__EXCERPTED RECORDS__
____

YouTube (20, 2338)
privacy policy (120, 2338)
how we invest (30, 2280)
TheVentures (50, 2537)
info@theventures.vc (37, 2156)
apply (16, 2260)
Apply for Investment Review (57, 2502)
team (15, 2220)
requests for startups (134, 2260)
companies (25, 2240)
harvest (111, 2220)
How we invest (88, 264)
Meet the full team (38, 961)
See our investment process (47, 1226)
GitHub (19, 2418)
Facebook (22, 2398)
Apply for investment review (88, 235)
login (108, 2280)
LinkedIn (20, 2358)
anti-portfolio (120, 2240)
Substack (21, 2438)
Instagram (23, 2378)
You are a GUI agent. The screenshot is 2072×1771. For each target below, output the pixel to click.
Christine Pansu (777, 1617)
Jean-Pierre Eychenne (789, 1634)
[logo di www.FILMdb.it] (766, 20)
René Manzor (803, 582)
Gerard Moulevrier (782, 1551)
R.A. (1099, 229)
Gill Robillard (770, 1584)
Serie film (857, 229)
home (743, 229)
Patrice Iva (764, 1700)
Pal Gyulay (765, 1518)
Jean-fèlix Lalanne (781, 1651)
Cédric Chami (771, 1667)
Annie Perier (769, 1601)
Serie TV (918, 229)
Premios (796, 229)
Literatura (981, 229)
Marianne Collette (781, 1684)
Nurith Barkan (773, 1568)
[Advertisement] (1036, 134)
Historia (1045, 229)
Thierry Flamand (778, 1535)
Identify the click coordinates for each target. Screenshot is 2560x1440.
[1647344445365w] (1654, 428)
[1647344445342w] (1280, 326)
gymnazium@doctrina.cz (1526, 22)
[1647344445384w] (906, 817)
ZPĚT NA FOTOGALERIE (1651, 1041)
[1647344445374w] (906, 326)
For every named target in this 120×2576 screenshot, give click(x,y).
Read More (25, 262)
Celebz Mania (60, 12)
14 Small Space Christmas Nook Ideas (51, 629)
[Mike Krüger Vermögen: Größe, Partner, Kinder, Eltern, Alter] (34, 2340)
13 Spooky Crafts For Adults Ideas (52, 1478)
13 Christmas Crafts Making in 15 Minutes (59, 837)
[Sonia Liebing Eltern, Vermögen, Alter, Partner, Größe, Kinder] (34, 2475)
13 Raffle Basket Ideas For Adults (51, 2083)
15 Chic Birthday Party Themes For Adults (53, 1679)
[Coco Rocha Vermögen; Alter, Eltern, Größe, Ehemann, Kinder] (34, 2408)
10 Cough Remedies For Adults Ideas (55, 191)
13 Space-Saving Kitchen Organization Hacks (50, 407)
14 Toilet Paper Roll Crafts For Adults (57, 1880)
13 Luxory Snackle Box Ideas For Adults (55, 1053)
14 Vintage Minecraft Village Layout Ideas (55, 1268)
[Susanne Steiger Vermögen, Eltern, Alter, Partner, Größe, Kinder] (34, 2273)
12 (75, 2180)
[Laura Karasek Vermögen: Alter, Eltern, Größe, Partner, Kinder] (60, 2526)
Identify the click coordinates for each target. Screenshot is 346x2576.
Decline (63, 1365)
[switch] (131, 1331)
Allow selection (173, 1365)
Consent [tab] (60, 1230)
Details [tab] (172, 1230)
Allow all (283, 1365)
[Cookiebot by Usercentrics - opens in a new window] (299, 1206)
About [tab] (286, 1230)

____

__HOW TO COMPLETE THIS TASK__
Go through the material above and copy each line that has the word "Space".

__OUTPUT__
14 Small Space Christmas Nook Ideas (51, 629)
13 Space-Saving Kitchen Organization Hacks (50, 407)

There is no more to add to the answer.